- **Exercise description**:
Reproduce each record exactly, but exclude every picture.

++++ Source material

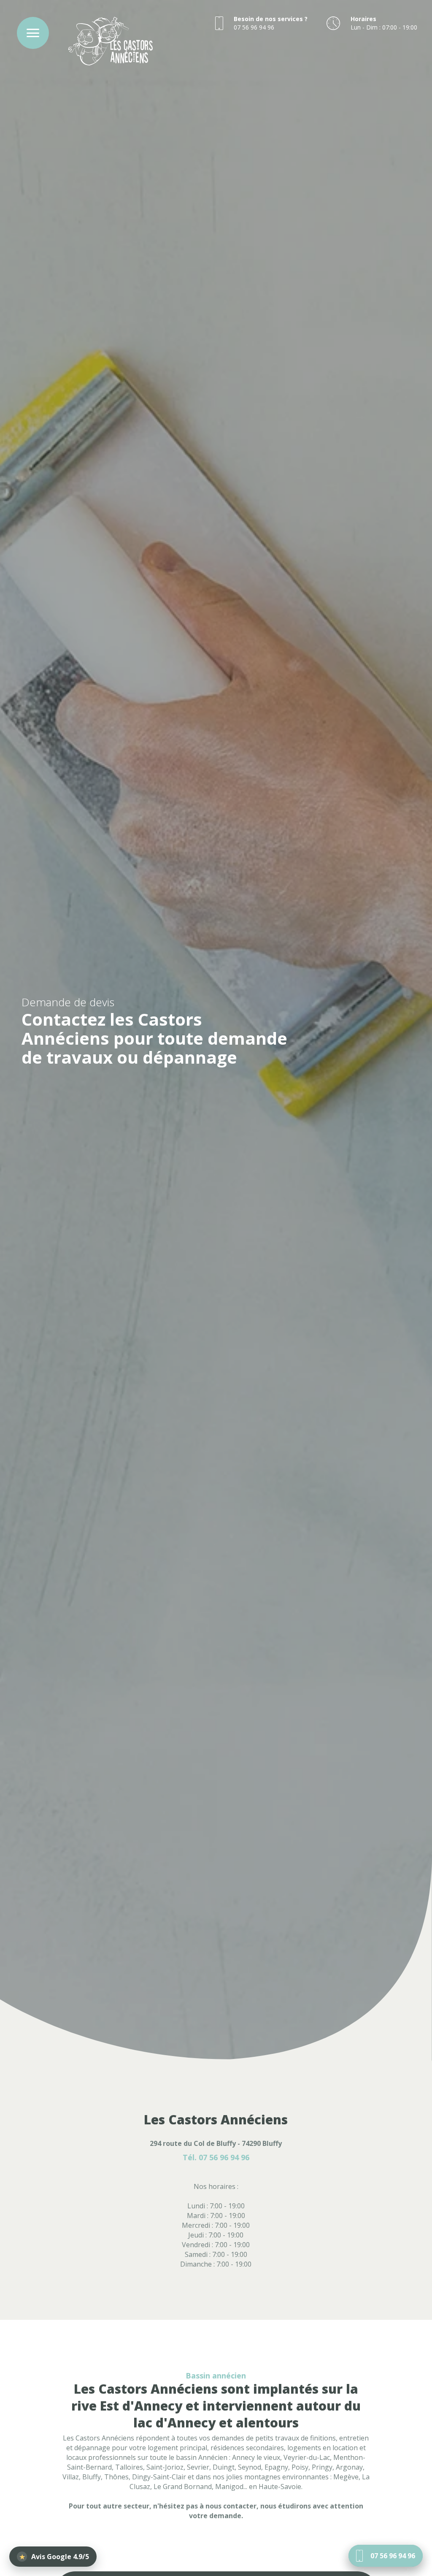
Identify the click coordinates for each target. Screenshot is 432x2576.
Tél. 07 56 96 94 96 (216, 2157)
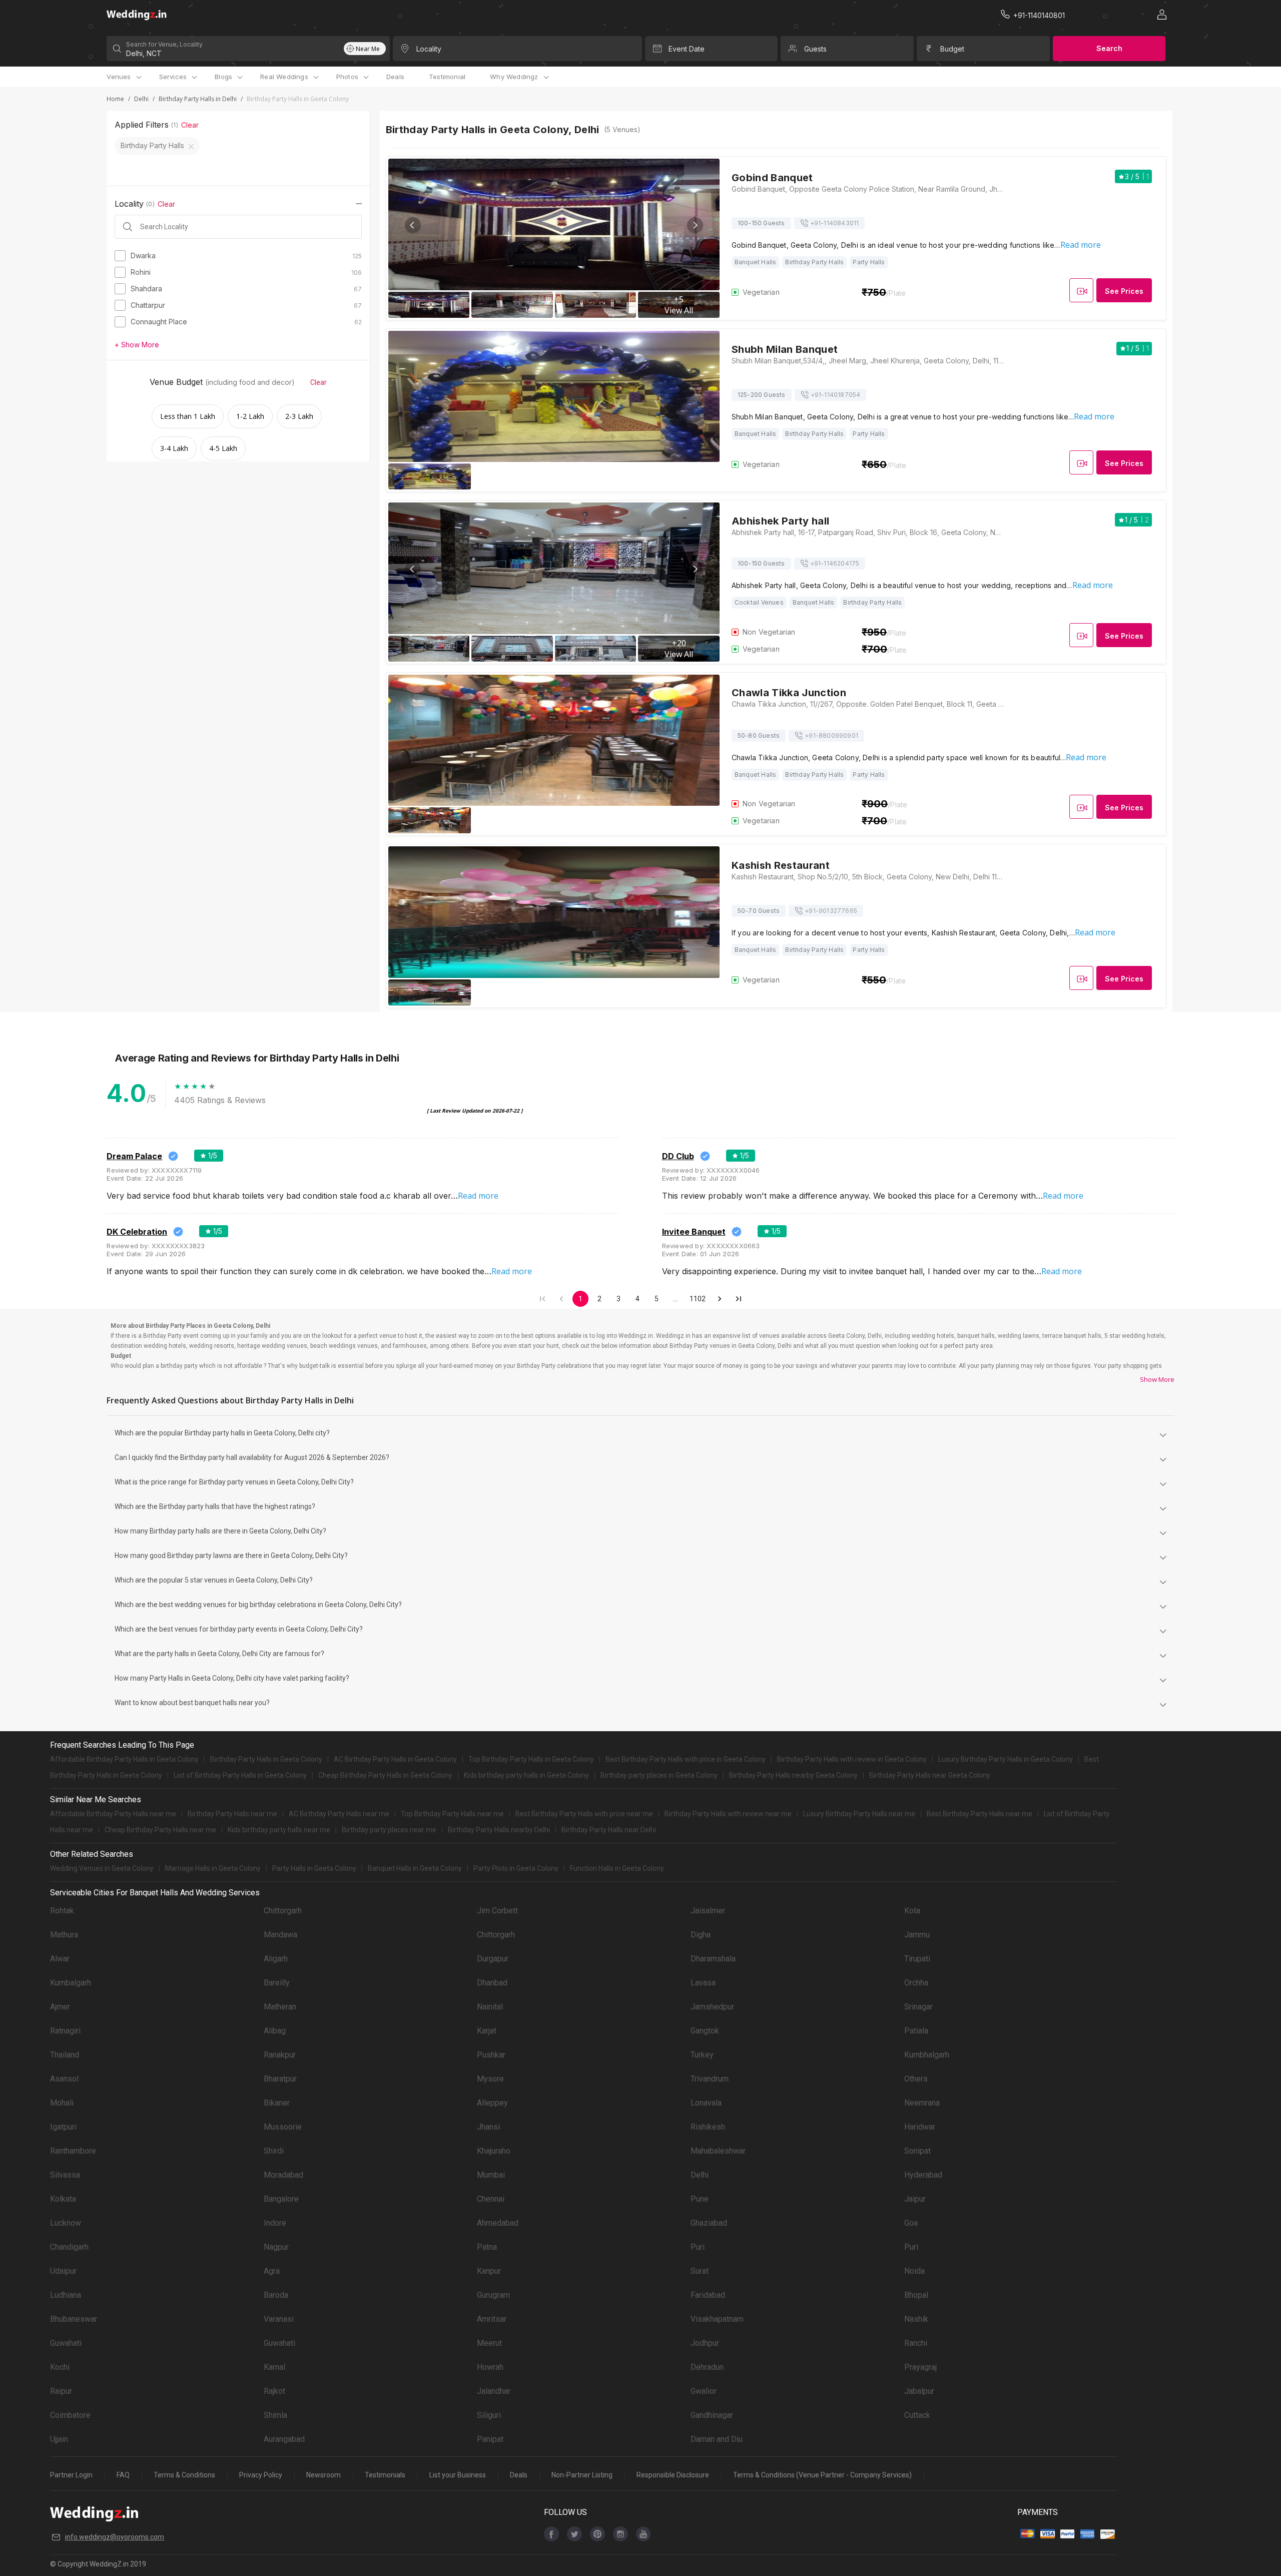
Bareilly (277, 1982)
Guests (815, 49)
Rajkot (274, 2391)
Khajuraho (493, 2151)
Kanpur (489, 2271)
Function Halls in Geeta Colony (617, 1868)
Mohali (62, 2103)
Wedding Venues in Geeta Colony (102, 1868)
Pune (700, 2199)
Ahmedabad (497, 2223)
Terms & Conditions (184, 2475)
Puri (698, 2247)
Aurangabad (284, 2439)
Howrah (490, 2367)
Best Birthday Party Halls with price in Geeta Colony (685, 1759)
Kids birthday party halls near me (279, 1830)
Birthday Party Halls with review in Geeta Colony (852, 1759)
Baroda (276, 2295)
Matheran (280, 2006)
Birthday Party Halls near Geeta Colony (929, 1775)
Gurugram (493, 2295)
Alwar (60, 1958)
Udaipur (63, 2271)
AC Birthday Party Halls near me (339, 1814)
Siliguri (489, 2415)
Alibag (275, 2030)
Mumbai (491, 2175)
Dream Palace (134, 1156)
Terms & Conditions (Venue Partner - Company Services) (822, 2475)
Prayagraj (920, 2367)
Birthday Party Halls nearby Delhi (499, 1830)
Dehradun (707, 2367)
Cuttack (917, 2415)
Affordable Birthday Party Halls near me (113, 1814)
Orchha (916, 1982)
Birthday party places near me (389, 1830)
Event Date (687, 49)
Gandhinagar (712, 2415)
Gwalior (704, 2391)
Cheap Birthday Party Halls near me (160, 1830)
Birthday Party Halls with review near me (728, 1814)
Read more (1080, 244)
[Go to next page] (720, 1299)
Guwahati (66, 2343)
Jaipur (915, 2199)
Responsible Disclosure (672, 2475)
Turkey (702, 2054)
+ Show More (137, 344)
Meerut (489, 2343)
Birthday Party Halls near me (232, 1814)
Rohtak (62, 1910)
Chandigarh (69, 2247)
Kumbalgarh (70, 1982)
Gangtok (705, 2030)
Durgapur (492, 1958)
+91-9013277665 (831, 910)
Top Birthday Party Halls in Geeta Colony (531, 1759)
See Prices (1124, 291)
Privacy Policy (260, 2475)
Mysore (490, 2079)
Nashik (916, 2319)
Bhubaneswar (73, 2319)
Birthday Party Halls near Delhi (608, 1830)
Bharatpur (280, 2079)
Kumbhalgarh (926, 2054)
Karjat (486, 2030)
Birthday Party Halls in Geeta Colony (266, 1759)
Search (1109, 48)
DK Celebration (137, 1232)
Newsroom (323, 2475)
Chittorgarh (283, 1910)
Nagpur (276, 2247)
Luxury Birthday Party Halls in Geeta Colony (1005, 1759)
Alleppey (492, 2103)
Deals (395, 77)
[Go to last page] (739, 1299)
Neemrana (922, 2103)
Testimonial (447, 77)
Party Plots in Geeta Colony (515, 1868)
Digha (701, 1934)
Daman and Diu (717, 2439)
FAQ (123, 2475)
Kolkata (63, 2199)
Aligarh (276, 1958)
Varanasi (279, 2319)
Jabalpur (919, 2391)
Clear (190, 125)
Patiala (916, 2030)
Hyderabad (923, 2175)
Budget (952, 49)
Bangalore (281, 2199)
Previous (413, 225)
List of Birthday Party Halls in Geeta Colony (240, 1775)
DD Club (678, 1156)
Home (115, 99)
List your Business (457, 2475)
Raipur (61, 2391)
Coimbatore (70, 2415)
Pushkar (491, 2054)
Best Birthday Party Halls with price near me (584, 1814)
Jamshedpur (712, 2006)
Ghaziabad (709, 2223)
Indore (275, 2223)
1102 (698, 1299)
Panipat (490, 2439)
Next (695, 225)
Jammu (917, 1934)
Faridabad (708, 2295)
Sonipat (917, 2151)
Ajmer (60, 2006)
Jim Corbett (497, 1910)
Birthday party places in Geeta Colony (659, 1775)
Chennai (490, 2199)
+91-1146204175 (835, 563)
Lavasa (703, 1982)
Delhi (141, 99)
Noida (914, 2271)
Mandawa (280, 1934)
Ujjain (59, 2439)
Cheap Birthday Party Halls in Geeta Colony (385, 1775)
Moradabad (283, 2175)
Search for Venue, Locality (164, 44)
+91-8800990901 (831, 735)
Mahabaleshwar (718, 2151)
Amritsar (491, 2319)
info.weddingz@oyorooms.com (114, 2537)
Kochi (60, 2367)
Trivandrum (710, 2079)
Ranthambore (73, 2151)
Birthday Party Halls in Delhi (198, 99)
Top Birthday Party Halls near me (452, 1814)
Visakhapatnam (717, 2319)
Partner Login (71, 2475)
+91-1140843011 (834, 223)
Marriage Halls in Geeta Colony (213, 1868)
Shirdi (274, 2151)
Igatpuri (63, 2127)
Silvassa (65, 2175)
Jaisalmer (708, 1910)
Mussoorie (283, 2127)
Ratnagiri (65, 2030)
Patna (487, 2247)
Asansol (64, 2079)
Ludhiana (65, 2295)
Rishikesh (708, 2127)
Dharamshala (713, 1958)
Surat (700, 2271)
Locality (428, 49)
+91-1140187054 (836, 394)
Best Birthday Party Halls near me (979, 1814)
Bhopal (916, 2295)
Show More (1157, 1379)
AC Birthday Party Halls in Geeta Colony (395, 1759)
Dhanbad (492, 1982)
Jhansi (488, 2127)
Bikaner (277, 2103)
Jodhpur (705, 2343)
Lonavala (706, 2103)
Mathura (64, 1934)
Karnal (274, 2367)
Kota (912, 1910)
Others (916, 2079)
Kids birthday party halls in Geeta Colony (526, 1775)
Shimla (275, 2415)
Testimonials (385, 2475)
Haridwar (919, 2127)
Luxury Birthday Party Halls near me (859, 1814)
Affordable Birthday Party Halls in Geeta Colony (124, 1759)
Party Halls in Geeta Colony (314, 1868)
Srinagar (918, 2006)
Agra (272, 2271)
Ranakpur (280, 2054)
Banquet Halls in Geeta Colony (415, 1868)
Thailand (64, 2054)
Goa (911, 2223)
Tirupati (917, 1958)
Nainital (490, 2006)
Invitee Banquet (694, 1232)
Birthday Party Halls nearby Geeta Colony (793, 1775)
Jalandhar (493, 2391)
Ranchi (915, 2343)
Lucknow (65, 2223)
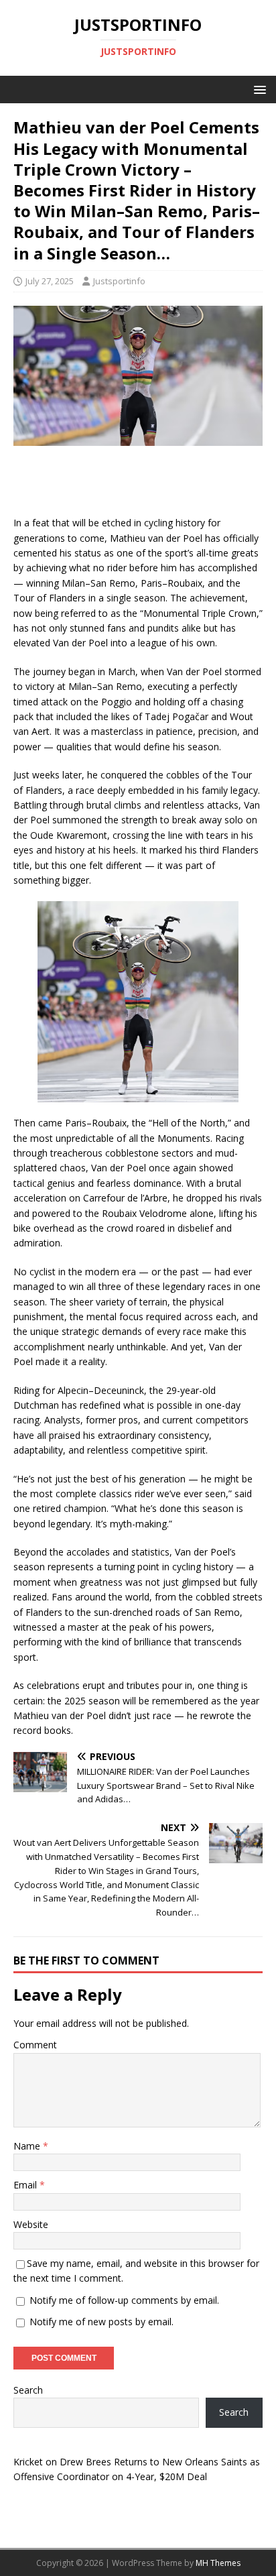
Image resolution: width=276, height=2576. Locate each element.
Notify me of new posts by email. (101, 2321)
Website (30, 2224)
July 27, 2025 (49, 281)
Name (28, 2146)
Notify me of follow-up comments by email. (124, 2300)
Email (26, 2184)
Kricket (28, 2461)
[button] (258, 89)
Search (28, 2390)
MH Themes (218, 2563)
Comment (35, 2044)
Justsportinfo (119, 281)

++++++++

- **Written solution**:
Identify the click coordinates for each target. Screenshot is 432x2576.
Tél. 07 56 96 94 96 (216, 2157)
Bareilly (277, 1982)
Guests (815, 49)
Rajkot (274, 2391)
Khajuraho (493, 2151)
Kanpur (489, 2271)
Function Halls in Geeta Colony (617, 1868)
Mohali (62, 2103)
Wedding Venues in Geeta Colony (102, 1868)
Pune (700, 2199)
Ahmedabad (497, 2223)
Terms & Conditions (184, 2475)
Puri (698, 2247)
Aurangabad (284, 2439)
Howrah (490, 2367)
Best Birthday Party Halls with price in Geeta Colony (685, 1759)
Kids birthday party halls near me (279, 1830)
Birthday Party Halls with review in Geeta Colony (852, 1759)
Baroda (276, 2295)
Matheran (280, 2006)
Birthday Party Halls near Geeta Colony (929, 1775)
Gurugram (493, 2295)
Alwar (60, 1958)
Udaipur (63, 2271)
AC Birthday Party Halls near me (339, 1814)
Siliguri (489, 2415)
Alibag (275, 2030)
Mumbai (491, 2175)
Dream Palace (134, 1156)
Terms & Conditions (Venue Partner - Company Services) (822, 2475)
Prayagraj (920, 2367)
Birthday Party Halls nearby Delhi (499, 1830)
Dehradun (707, 2367)
Cuttack (917, 2415)
Affordable Birthday Party Halls near me (113, 1814)
Orchha (916, 1982)
Birthday party places near me (389, 1830)
Event Date (687, 49)
Gandhinagar (712, 2415)
Gwalior (704, 2391)
Cheap Birthday Party Halls near me (160, 1830)
Birthday Party Halls with review near me (728, 1814)
Read more (1080, 244)
[Go to next page] (720, 1299)
Guwahati (66, 2343)
Jaipur (915, 2199)
Responsible Disclosure (672, 2475)
Turkey (702, 2054)
+ Show More (137, 344)
Meerut (489, 2343)
Birthday Party Halls near me (232, 1814)
Rohtak (62, 1910)
Chandigarh (69, 2247)
Kumbalgarh (70, 1982)
Gangtok (705, 2030)
Durgapur (492, 1958)
+91-9013277665 (831, 910)
Top Birthday Party Halls in Geeta Colony (531, 1759)
See Prices (1124, 291)
Privacy Policy (260, 2475)
Mysore (490, 2079)
Nashik (916, 2319)
Bhubaneswar (73, 2319)
Birthday Party Halls near Delhi (608, 1830)
Bharatpur (280, 2079)
Kumbhalgarh (926, 2054)
Karjat (486, 2030)
Birthday Party Halls in Geeta Colony (266, 1759)
Search (1109, 48)
DK Celebration (137, 1232)
Newsroom (323, 2475)
Chittorgarh (283, 1910)
Nagpur (276, 2247)
Luxury Birthday Party Halls in Geeta Colony (1005, 1759)
Alleppey (492, 2103)
Deals (395, 77)
[Go to last page] (739, 1299)
Neemrana (922, 2103)
Testimonial (447, 77)
Party Plots in Geeta Colony (515, 1868)
Digha (701, 1934)
Daman and Diu (717, 2439)
FAQ (123, 2475)
Kolkata (63, 2199)
Aligarh (276, 1958)
Varanasi (279, 2319)
Jabalpur (919, 2391)
Clear (190, 125)
Patiala (916, 2030)
Hyderabad (923, 2175)
Budget (952, 49)
Bangalore (281, 2199)
Previous (413, 225)
List of Birthday Party Halls in Geeta Colony (240, 1775)
DD Club (678, 1156)
Home (115, 99)
List your Business (457, 2475)
Raipur (61, 2391)
Coimbatore (70, 2415)
Pushkar (491, 2054)
Best Birthday Party Halls with price near me (584, 1814)
Jamshedpur (712, 2006)
Ghaziabad (709, 2223)
Indore (275, 2223)
1102 (698, 1299)
Panipat (490, 2439)
Next (695, 225)
Jammu (917, 1934)
Faridabad (708, 2295)
Sonipat (917, 2151)
Ajmer (60, 2006)
Jim Corbett (497, 1910)
Birthday party places in Geeta Colony (659, 1775)
Chennai (490, 2199)
+91-1146204175 (835, 563)
Lavasa (703, 1982)
Delhi (141, 99)
Noida (914, 2271)
Mandawa (280, 1934)
Ujjain (59, 2439)
Cheap Birthday Party Halls in Geeta Colony (385, 1775)
Moradabad (283, 2175)
Search for Venue, Locality (164, 44)
+91-8800990901 (831, 735)
Mahabaleshwar (718, 2151)
Amritsar (491, 2319)
info.weddingz@oyorooms.com (114, 2537)
Kochi (60, 2367)
Trivandrum (710, 2079)
Ranthambore (73, 2151)
Birthday Party Halls in Delhi (198, 99)
Top Birthday Party Halls near me (452, 1814)
Visakhapatnam (717, 2319)
Partner Login (71, 2475)
+91-1140843011 (834, 223)
Marriage Halls in Geeta Colony (213, 1868)
Shirdi (274, 2151)
Igatpuri (63, 2127)
Silvassa (65, 2175)
Jaisalmer (708, 1910)
Mussoorie (283, 2127)
Ratnagiri (65, 2030)
Patna (487, 2247)
Asansol (64, 2079)
Ludhiana (65, 2295)
Rishikesh (708, 2127)
Dharamshala (713, 1958)
Surat (700, 2271)
Locality (428, 49)
+91-1140187054 (836, 394)
Best Birthday Party Halls near me (979, 1814)
Bhopal (916, 2295)
Show More (1157, 1379)
AC Birthday Party Halls in Geeta Colony (395, 1759)
Dhanbad (492, 1982)
Jhansi (488, 2127)
Bikaner (277, 2103)
Jodhpur (705, 2343)
Lonavala (706, 2103)
Mathura (64, 1934)
Karnal (274, 2367)
Kota (912, 1910)
Others (916, 2079)
Kids birthday party halls in Geeta Colony (526, 1775)
Shimla (275, 2415)
Testimonials (385, 2475)
Haridwar (919, 2127)
Luxury Birthday Party Halls near me (859, 1814)
Affordable Birthday Party Halls in Geeta Colony (124, 1759)
Party Halls in Geeta Colony (314, 1868)
Srinagar (918, 2006)
Agra (272, 2271)
Ranakpur (280, 2054)
Banquet Halls in Geeta Colony (415, 1868)
Thailand (64, 2054)
Goa (911, 2223)
Tirupati (917, 1958)
Nainital (490, 2006)
Invitee Banquet (694, 1232)
Birthday Party Halls nearby Geeta Colony (793, 1775)
Jalandhar (493, 2391)
Ranchi (915, 2343)
Lucknow (65, 2223)
Image resolution: width=276, height=2576. Locate each element.
Notify me of new posts by email. (101, 2321)
Website (30, 2224)
July 27, 2025 (49, 281)
Name (28, 2146)
Notify me of follow-up comments by email. (124, 2300)
Email (26, 2184)
Kricket (28, 2461)
[button] (258, 89)
Search (28, 2390)
MH Themes (218, 2563)
Comment (35, 2044)
Justsportinfo (119, 281)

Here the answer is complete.